The inspectors sampled licensee submittals for the Mitigating Systems Performance Index - Heat Removal System performance indicator (PI) for Byron Station, Units 1 and 2, for the period from the third quarter of 2015 through the second quarter of 2016. To determine the accuracy of the PI data reported during those periods, PI guidance contained in Nuclear Energy Institute (NEI) 99-02, Regulatory Assessment Performance Indicator Guideline, Revision 7, dated August 31, 2013, was used. The inspectors reviewed the licensees operator narrative logs, issue reports, event reports, mitigating systems performance index (MSPI) derivation reports, and NRC Integrated Inspection Reports for the period of July 1, 2015, through June 30, 2016, to validate the accuracy of the submittals. The inspectors reviewed the MSPI component risk coefficient to determine if it had changed by more than 25 percent in value since the previous inspection, and if so, whether the change was in accordance with applicable NEI guidance. The inspectors also reviewed the licensees issue report database to determine if any problems had been identified with the PI data collected or transmitted for this indicator.

This inspection constituted two MSPI heat removal system samples as defined in IP 71151-05.

b. Findings

No findings were identified.

.2 Mitigating Systems Performance IndexCooling Water Systems

a. Inspection Scope

The inspectors sampled licensee submittals for the MSPI - Cooling Water Systems PI for Byron Station, Units 1 and 2, for the period from the third quarter of 2015 through the second quarter of 2016. To determine the accuracy of the PI data reported during those periods, PI guidance contained in NEI 99-02, Regulatory Assessment Performance Indicator Guideline, Revision 7, dated August 31, 2013, was used. The inspectors reviewed the licensees operator narrative logs, issue reports, MSPI derivation reports, event reports and NRC Integrated Inspection Reports for the period of July 1, 2015, through June 30, 2016, to validate the accuracy of the submittals. The inspectors reviewed the MSPI component risk coefficient to determine if it had changed by more than 25 percent in value since the previous inspection, and if so, whether the change was in accordance with applicable NEI guidance. The inspectors also reviewed the licensees issue report database to determine if any problems had been identified with the PI data collected or transmitted for this indicator.

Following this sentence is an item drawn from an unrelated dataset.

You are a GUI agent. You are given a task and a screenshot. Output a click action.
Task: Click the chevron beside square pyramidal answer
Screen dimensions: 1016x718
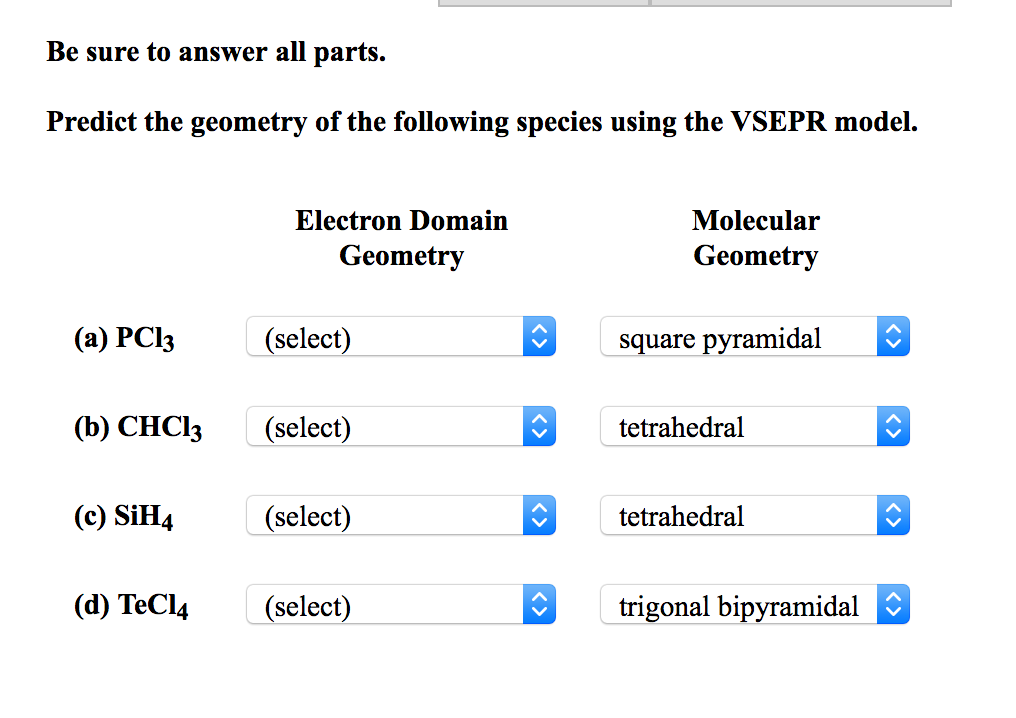(x=894, y=336)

This inspection constituted two MSPI cooling water system samples as defined in IP 71151-05.

b. Findings

No findings were identified.

.3 Drill/Exercise Performance

a. Inspection Scope

The inspectors sampled licensee submittals for the Drill/Exercise Performance (DEP) PI for the period from the second quarter of 2015 through the second quarter of 2016. PI definitions and guidance contained in NEI 99-02, Regulatory Assessment Performance Indicator Guideline, Revision 7, were used to determine the accuracy of the PI data reported during those periods. The inspectors reviewed the licensees records and processes associated with the PI to verify the licensee accurately reported the DEP indicator in accordance with licensee procedures and NEI guidance. Specifically, the inspectors reviewed licensee records, processes, and procedural guidance for assessing opportunities, including control room simulator training sessions, the 2015 Biennial Exercise, and other drills during this period. The inspectors also reviewed the CAP to determine if problems had been identified and corrected. Specific documents reviewed are listed in the Attachment to this report.

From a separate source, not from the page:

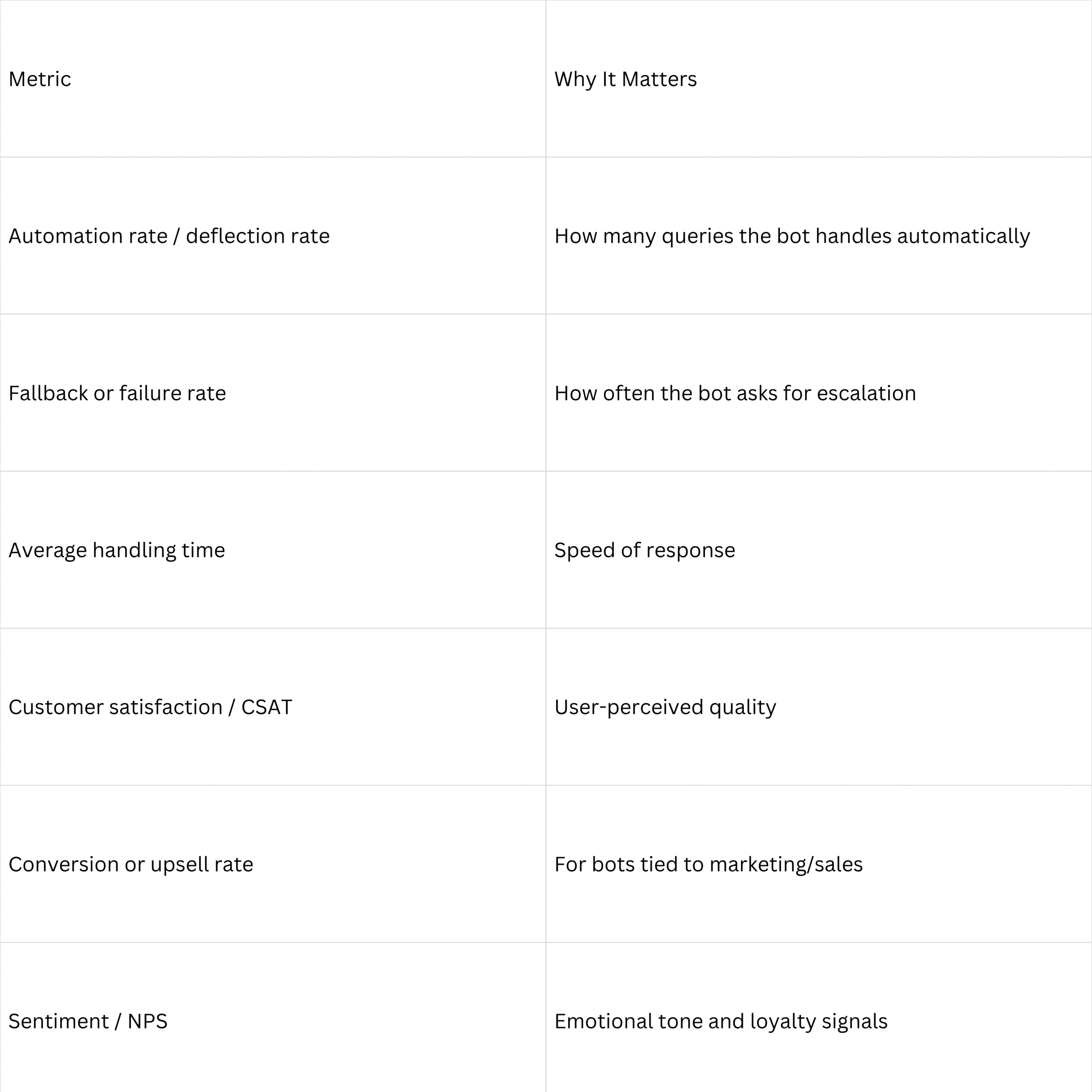The height and width of the screenshot is (1092, 1092).
Task: Click the "Customer satisfaction / CSAT" cell
Action: pos(150,707)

This inspection constitutes one DEP sample as defined in IP 71151.

b. Findings

No findings were identified.

.4 Emergency Response Organization Drill Participation

a. Inspection Scope

The inspectors sampled licensee submittals for the ERO Drill Participation PI for the period from the second quarter of 2015 through the second quarter of 2016. The PI data reported during those periods and PI definitions and guidance contained in NEI 99-02, Regulatory Assessment Performance Indicator Guideline, Revision 7, were used to determine the accuracy. The inspectors reviewed the licensees records associated with the PI to verify that the licensee accurately reported the indicator in accordance with relevant procedures and NEI guidance. Specifically, the inspectors reviewed licensee records and processes, including procedural guidance on assessing opportunities for the PI, performance during the 2015 Biennial Exercise, drills, and revisions of the roster of personnel assigned to key ERO positions. The inspectors also reviewed the CAP to determine if problems had been identified and corrected. Specific documents reviewed are listed in the Attachment to this report.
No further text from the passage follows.